There were some noticeable differences in average scores across these groups:

• Streaming & Messaging – Charts in this category (e.g. Apache Kafka, Pulsar, RabbitMQ) had the highest average reliability score, around 5.3/10. This was the only category averaging above 5. A likely reason is that streaming systems are often stateful and critical, so their charts (especially Kafka’s and Pulsar’s) tend to incorporate features like PDBs and resource settings.
• Databases – Database charts (for systems like MySQL, PostgreSQL, MongoDB, etc.) also scored relatively well, averaging about 4.4/10. This was among the higher averages. Databases are stateful and often require careful handling of downtime, so we saw that many database charts include things like PDBs and requests/limits.
• Integration/CI-CD – This category (which includes things like Argo CD, Jenkins, GitLab Runner, etc.) had a moderate-to-high average around 4.2/10. It’s a small sample size, but notably charts like GitLab and Harbor (artifact registry, which we placed under integration/delivery) had decent scores (Harbor was 7, GitLab 7).
• AI / Machine Learning – This is an interesting category. We grouped various machine learning tool charts (like Kubeflow, MLFlow, etc.) here. The average was roughly 4.0/10, about on par with the global average. We had a mix: Kubeflow’s official chart scored 8 (very good), but some others like smaller ML tools scored low.
• Networking – Charts providing networking infrastructure (e.g. ingress controllers like NGINX, CNI plugins like Calico, service meshes, etc.) averaged around 3.9/10. This is just below the overall average. Many networking-related charts turned out to be missing a number of best practices. It’s somewhat surprising because one would expect networking components to be critical; the low scores might be because some networking daemons run as DaemonSets or have non-standard setups that our criteria didn’t fully apply to (or were just not configured with those features).
• Security – Charts for security tools (like Falco, cert-manager, external-secrets, etc.) averaged roughly 3.7/10. This was on the lower side. Notably, Falco’s chart scored 0 (it lacked all the features), which is surprising. This suggests reliability configuration hasn’t been a focus in some security tool charts, perhaps they assume a skilled operator will deploy and tune them, or just oversight.
• Storage – Storage system charts (e.g. Longhorn, OpenEBS, MinIO, etc.) were also below average, at around 3.6/10. It’s somewhat concerning because storage systems are stateful and critical; one might hope their charts are highly robust.
• Monitoring & Logging – This was the lowest-scoring category, averaging about 3.36/10. It also had the largest number of charts (since there are many monitoring/logging tools). A significant number of charts here had poor scores. Grafana Loki, however, was an outlier with a 9 (which helped a bit). It’s possible maintainers assume these tools run with a certain redundancy externally, or they simply haven’t prioritized the reliability of the monitoring system itself. The irony is that tools used to monitor reliability of other apps were themselves often not configured reliably by default.
• Uncategorized – We had a small set of charts we labeled uncategorized (miscellaneous). Their average was around 5.1/10, interestingly high. This bucket included things like some operator frameworks or bundles that didn’t fit elsewhere.

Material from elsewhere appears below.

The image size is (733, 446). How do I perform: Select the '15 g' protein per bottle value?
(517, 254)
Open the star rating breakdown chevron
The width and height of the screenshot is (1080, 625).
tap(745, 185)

Overall, these category-based observations indicate that stateful services (databases, streaming) tend to have better reliability setups than many operational or add-on tools (monitoring, security). One reason could be that stateful applications demand careful handling (you can’t just casually restart a database without thinking of data consistency, etc.), so chart authors had to incorporate protections like PDBs. Meanwhile, things like metric collectors or log shippers, while also important, might be seen as easier to redeploy and thus chart authors were less strict about adding budgets or spreads.

These differences highlight that if you are deploying certain types of applications, you should be especially vigilant. For example, if you deploy a monitoring stack, double-check its chart for missing reliability configs (our data suggests it’s likely missing a few).

In short, while no category was perfect, some domains clearly lag in reliability configuration (monitoring/logging and some infra tools), and users should plan to fortify those charts themselves.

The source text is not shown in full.